Extracted records:
☆ ☆ ☆ ☆ ☆

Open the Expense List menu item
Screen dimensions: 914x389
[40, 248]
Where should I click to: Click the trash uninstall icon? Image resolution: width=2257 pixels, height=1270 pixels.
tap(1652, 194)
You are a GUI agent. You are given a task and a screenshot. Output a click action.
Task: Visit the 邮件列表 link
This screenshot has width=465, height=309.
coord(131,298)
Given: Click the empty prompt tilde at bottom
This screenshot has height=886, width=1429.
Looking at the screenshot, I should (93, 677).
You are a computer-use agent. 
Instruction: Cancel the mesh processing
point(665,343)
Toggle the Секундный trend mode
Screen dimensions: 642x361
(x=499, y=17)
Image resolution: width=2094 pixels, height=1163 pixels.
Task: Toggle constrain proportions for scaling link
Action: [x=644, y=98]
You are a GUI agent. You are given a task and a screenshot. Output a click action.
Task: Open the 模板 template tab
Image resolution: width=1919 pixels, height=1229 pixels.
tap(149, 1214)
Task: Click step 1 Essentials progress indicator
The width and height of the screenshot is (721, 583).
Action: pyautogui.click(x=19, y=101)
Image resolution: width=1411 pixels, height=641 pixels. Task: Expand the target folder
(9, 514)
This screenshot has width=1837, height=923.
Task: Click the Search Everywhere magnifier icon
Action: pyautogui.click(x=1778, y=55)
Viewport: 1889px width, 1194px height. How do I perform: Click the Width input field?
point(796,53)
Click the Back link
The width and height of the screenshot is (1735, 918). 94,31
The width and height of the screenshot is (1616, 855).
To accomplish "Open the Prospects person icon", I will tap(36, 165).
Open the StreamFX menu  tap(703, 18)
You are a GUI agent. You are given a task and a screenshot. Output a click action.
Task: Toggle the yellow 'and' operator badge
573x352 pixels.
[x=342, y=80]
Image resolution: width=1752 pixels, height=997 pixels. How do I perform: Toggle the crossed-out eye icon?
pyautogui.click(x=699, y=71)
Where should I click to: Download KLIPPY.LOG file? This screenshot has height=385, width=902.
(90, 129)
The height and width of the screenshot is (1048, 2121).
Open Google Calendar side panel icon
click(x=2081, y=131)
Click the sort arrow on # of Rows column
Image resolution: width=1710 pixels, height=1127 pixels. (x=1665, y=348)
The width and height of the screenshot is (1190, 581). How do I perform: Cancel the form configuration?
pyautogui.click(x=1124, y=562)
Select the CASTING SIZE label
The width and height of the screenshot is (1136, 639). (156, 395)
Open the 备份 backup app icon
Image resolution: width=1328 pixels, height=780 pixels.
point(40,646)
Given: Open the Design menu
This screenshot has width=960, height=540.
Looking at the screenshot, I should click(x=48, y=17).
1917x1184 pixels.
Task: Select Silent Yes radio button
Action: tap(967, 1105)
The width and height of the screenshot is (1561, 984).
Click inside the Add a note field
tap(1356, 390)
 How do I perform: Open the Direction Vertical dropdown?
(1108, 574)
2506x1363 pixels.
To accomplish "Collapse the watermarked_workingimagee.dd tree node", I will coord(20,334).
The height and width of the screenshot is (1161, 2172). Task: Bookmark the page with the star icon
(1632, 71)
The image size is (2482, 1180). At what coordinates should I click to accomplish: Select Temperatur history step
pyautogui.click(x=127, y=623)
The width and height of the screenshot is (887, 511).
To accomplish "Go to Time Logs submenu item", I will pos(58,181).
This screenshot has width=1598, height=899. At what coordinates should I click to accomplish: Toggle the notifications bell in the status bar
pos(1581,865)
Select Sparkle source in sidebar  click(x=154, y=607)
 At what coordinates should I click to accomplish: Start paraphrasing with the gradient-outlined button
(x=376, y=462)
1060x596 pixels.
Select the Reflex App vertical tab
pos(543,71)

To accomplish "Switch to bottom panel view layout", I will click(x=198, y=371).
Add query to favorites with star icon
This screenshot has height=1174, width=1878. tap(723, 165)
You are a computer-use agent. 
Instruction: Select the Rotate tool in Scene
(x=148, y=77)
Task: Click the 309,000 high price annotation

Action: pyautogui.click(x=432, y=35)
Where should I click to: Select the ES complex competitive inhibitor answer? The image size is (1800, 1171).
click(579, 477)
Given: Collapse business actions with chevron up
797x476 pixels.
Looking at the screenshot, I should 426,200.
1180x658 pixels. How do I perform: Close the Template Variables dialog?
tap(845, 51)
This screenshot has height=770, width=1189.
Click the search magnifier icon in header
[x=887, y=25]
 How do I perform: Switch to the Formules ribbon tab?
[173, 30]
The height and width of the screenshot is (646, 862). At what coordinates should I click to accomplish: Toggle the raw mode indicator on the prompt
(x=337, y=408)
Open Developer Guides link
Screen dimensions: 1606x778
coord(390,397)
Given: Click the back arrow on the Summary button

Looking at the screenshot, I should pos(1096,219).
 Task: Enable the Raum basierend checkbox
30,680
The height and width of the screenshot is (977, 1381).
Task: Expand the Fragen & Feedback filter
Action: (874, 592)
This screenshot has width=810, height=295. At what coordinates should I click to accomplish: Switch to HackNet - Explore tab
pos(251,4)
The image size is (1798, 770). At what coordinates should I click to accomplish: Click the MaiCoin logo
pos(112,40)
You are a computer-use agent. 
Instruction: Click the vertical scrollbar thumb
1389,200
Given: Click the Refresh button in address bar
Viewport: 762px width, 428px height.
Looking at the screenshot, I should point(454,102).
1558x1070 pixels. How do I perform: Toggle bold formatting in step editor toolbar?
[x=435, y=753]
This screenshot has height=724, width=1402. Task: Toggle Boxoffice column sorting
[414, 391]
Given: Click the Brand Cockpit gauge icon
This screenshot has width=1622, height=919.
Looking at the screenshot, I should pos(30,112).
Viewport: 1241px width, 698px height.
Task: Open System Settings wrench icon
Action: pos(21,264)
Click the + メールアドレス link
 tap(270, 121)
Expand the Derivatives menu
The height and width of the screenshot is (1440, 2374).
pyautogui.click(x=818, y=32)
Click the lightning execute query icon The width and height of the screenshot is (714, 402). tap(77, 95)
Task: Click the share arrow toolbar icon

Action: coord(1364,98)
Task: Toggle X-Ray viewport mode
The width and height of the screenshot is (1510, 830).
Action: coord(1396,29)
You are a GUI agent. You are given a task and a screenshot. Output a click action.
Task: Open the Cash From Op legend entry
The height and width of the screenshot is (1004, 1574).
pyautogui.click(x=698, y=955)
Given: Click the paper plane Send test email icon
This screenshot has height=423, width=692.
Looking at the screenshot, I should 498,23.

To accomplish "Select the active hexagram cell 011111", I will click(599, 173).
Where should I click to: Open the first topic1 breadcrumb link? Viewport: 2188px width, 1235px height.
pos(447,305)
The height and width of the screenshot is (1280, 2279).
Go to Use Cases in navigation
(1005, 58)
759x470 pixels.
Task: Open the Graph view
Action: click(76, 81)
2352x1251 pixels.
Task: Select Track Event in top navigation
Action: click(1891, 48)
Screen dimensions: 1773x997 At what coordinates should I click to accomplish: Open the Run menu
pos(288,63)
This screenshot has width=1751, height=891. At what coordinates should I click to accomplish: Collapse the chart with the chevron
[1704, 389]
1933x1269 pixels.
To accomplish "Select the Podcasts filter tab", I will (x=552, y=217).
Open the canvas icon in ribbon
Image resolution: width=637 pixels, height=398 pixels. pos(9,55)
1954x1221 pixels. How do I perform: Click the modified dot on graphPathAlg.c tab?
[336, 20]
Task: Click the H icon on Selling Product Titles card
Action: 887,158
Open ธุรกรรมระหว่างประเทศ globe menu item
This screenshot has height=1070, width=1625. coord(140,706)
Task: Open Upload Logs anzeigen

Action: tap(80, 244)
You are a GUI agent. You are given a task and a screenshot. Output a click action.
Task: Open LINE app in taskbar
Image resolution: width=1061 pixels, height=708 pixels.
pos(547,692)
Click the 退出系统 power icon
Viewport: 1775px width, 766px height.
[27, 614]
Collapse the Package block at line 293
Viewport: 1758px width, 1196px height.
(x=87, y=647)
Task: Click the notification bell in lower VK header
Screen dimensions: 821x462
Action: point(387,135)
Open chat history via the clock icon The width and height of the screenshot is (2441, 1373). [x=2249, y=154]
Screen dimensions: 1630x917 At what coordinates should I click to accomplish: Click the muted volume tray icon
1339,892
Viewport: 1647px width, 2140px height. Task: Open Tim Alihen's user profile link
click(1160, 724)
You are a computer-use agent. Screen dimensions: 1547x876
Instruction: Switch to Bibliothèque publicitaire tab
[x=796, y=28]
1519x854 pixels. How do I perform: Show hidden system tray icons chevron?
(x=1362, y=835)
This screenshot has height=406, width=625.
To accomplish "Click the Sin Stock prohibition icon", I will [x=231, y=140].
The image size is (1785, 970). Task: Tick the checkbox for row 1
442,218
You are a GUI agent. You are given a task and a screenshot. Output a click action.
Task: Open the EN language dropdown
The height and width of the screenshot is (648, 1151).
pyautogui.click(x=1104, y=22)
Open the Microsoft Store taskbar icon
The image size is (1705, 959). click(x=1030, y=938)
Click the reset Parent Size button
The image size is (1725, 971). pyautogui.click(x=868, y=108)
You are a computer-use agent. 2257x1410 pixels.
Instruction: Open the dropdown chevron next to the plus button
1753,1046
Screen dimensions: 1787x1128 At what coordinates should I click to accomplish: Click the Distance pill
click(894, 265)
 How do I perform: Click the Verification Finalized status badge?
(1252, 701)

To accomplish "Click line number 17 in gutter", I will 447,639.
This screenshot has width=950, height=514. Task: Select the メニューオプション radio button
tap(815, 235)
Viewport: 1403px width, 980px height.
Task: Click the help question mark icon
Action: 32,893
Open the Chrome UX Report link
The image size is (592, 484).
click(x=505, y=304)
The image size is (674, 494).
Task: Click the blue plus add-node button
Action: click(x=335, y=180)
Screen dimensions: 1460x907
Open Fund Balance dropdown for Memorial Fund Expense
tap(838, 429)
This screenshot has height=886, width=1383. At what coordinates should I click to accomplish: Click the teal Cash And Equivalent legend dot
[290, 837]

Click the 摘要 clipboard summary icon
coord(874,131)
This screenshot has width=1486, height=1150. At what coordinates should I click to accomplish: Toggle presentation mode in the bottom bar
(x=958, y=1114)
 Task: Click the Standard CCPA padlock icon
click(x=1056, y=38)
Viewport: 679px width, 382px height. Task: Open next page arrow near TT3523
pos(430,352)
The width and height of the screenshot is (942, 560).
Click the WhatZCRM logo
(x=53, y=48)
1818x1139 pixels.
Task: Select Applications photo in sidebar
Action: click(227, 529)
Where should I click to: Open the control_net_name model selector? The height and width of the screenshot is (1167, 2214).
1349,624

☆ ☆ ☆ ☆ ☆

→ To do
Give back the records above exactly, limited to the lines between the one holding "Viewport: 1889px width, 1194px" and the one holding "The width and height of the screenshot is (1616, 855).", inclusive.

→ Solution to this task
Viewport: 1889px width, 1194px height. How do I perform: Click the Width input field?
point(796,53)
Click the Back link
The width and height of the screenshot is (1735, 918). 94,31
The width and height of the screenshot is (1616, 855).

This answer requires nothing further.